Остановившись перед дворцом Антония, он спешился и, узнав, что Фульвия находится в конклаве, зашагал, громко стуча калигами по мозаичному полу.
— Госпожа одна? — опросил он попавшуюся навстречу рабыню.
— Одна.
Невольница распахнула дверь. Он остановился на пороге. Фульвия полулежала на ложе, и две рабыни чесали, ей пятки. Воин успел заметить большую ступню и пальцы, искривленные тесной обувью.
— Что тебе? — приподнялась Фульвия.
— Привез голову Цицерона.
Матрона вскочила, седые волосы растрепались. Она была похожа зловещим лицом и дикими глазами на Фурию, изображенную на картине, висевшей напротив.

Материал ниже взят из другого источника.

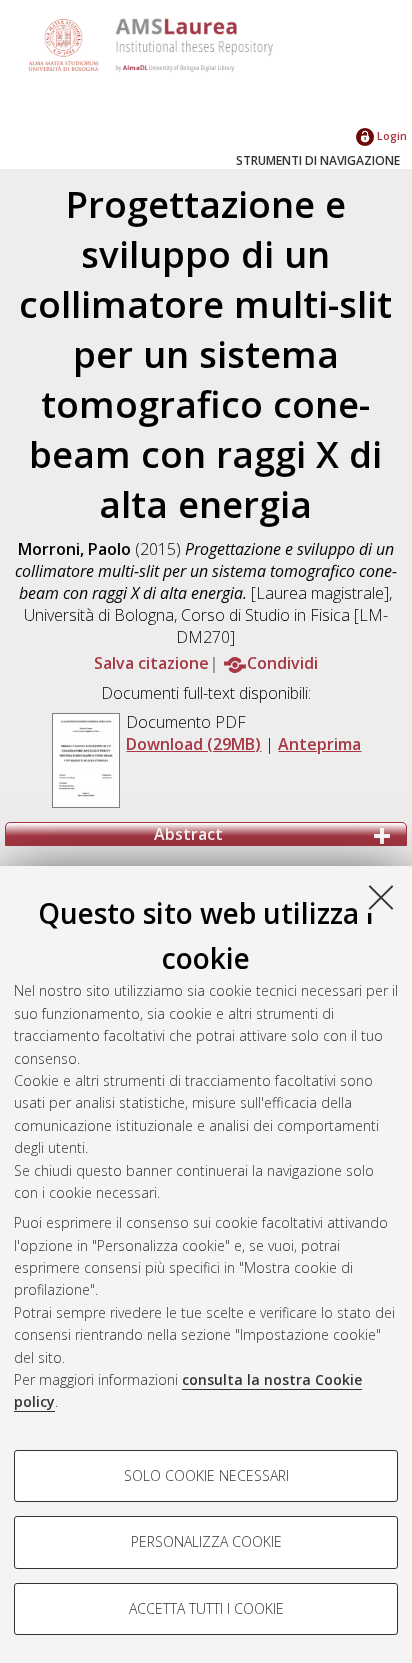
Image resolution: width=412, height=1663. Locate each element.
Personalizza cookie (206, 1541)
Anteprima (319, 744)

— Голова Цицерона! О боги, вы вняли моим мольбам и поразили болтуна, который, как паук, опутал нас паутиной злобных слов и мерзких речей. Вы. освободили отечество от хитрого лицемера, продажного лизоблюда, презренного насмешника и корыстолюбивого старика! Вечная вам слава, боги Рима!
И, повернувшись к воину, приказала:
— Подай голову.
Несколько минут она смотрела в потускневшие глаза оратора, приговаривая:
— Что же ты молчишь? Неужели лишился языка? А ведь любил острить и болтать подолгу! Скажи хоть слово, обворожи нас своим красноречием! Эй, рабыни, раскройте ему рот и вытяните язык! Я хочу увидеть, какая разница между его языком и нашими!..
— Готово, госпожа, — казала одна из невольниц, придерживая язык щипцами для снимания нагара со свечей.
Фульвия разглядывала язык Цицерона с любопытством.